Why medical device manufacturers should rethink sterilization assurance

Experts unpack the risks of homemade PCDs and the impact of regulatory and technological change on sterilization

3 Oct 2025
Cameron Smith-Craig
Cameron Smith-Craig
Pharma and Applied Sciences Editor
Dennis Christensen and Henry Sibun

(Left) Dennis Christensen, CEO at Advanced Sterilization Technology and Director of Business Development at Mesa labs, and (Right) Henry Sibun, independent regulatory consultant.

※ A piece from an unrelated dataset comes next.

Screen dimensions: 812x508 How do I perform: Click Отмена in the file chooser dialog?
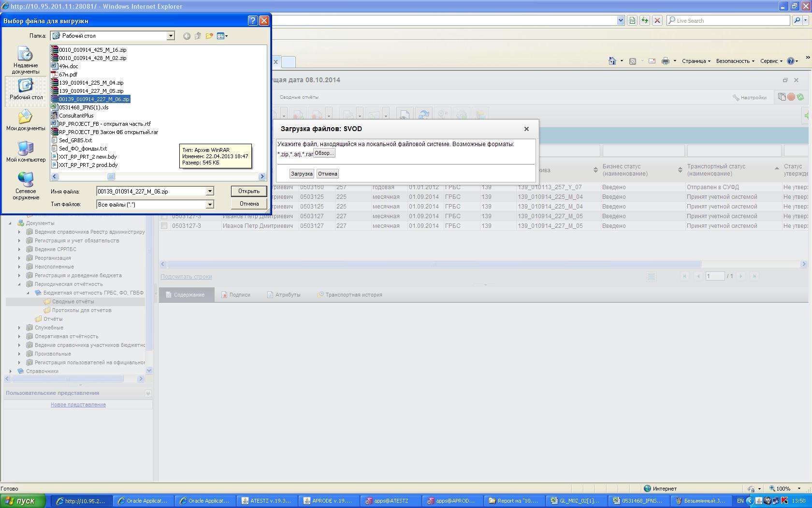coord(248,204)
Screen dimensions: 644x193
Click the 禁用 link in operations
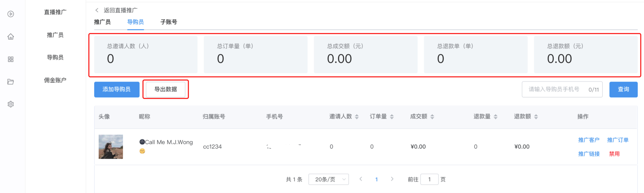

Before a catheter, stent, or wound dressing ever reaches a patient, it must first survive a trial by gas; sealed in its packaging, locked inside a steel chamber, and flooded with microbe-killing ethylene oxide (EO). Sterilization is one of the most critical steps in delivering any medical device, with patient safety, regulatory scrutiny, and costly delays to market all on the line.

Whether sterilization is performed in-house or outsourced to a contract provider, manufacturers must be confident that the process can eliminate even the most resistant microorganisms in the hardest-to-reach areas of a product. To provide this assurance, they rely on process challenge devices (PCDs) – test devices placed within sterilizer loads that use biological indicators (BIs) to confirm the effectiveness of each cycle.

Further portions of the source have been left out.